[Bioclusters] Nightly updated BLAST databases
Chris Dagdigian
bioclusters@bioinformatics.org
Mon, 16 Dec 2002 20:01:46 -0500
Uncompressing large files and building blast databases takes time.
Enough time that you usually don't want to be creating new databases in
the same directory where users may be launching query searches against.
In a previous life several years ago this is what I did, nothing fancy
at all -- basically I kept a mirror volume + 2 blast database volumes
(one for the current DB and the 2nd for the 'new' current DBs) and
switched symbolic links between them:
_Every night_
(1) Mirror raw public datasets into storage volume A
(2) build ncbi-blast, wu-blast, fasta and gcg formatted databases into
storage volume B
(3) run simple quality control script(s) to make sure a failed download
or truncated file is not going to ruin my day. There are little things
you can check like making sure that new database is the same size or
larger than the old database etc. etc. This can be as simple or as
complex as your computing demands require.

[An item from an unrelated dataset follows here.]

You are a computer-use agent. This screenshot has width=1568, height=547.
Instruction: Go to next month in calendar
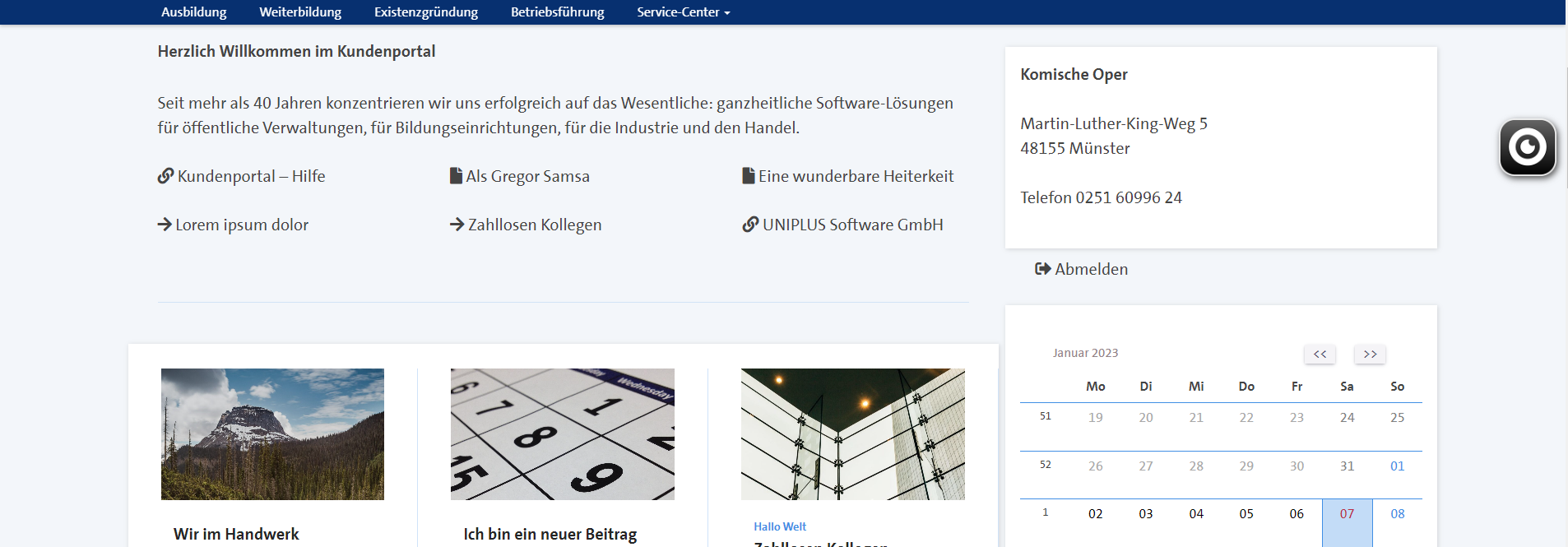[x=1370, y=354]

(4) if all looks good and there are no blast jobs running then change
the symbolic link(s) so that your newly built databases in volume B are
the ones that people use when a search is fired off. As before the
methods for figuring out 'are there any searches running' can be as
complex or a simple as the production environment demands
(5) build the next days databases in volume C
(6) rinse, repeat
All in all I've seen many systems where end users, pipelines and power
users are pretty tolerant of transient errors so a massive and
complicated blast updates system was not considered crucial. Others were
small shops or small groups who could enforce a 'nobody does searches
between 4-6am' rule. Any queries that were 'Of Interest' were searched
so many times and via so many different mechanisms that having a bullet
proof 'db integrity protection system' was worth only a moderate amount
of effort and resources.
-Chris
Jeremy Mann wrote:
> I am implementing a nightly updated and formatdb script for the BLAST
> unformatted databases from NCBI. A researcher today asked a question that
> I could not answer. His question was, if he runs a long BLAST search
> during the time my script is running, what will happen to his returned
> search? Will he get false positive from both databases (the old one and
> the newly created one)? Will the database be locked out during his search
> and my script will fail?
>
> I was amazed that I didn't think of this sooner. What does everybody here
> use as a script and how do you prevent the database from being newly
> formatted if a current BLAST search is running?
>
> Thanks for any answers.
>
>
>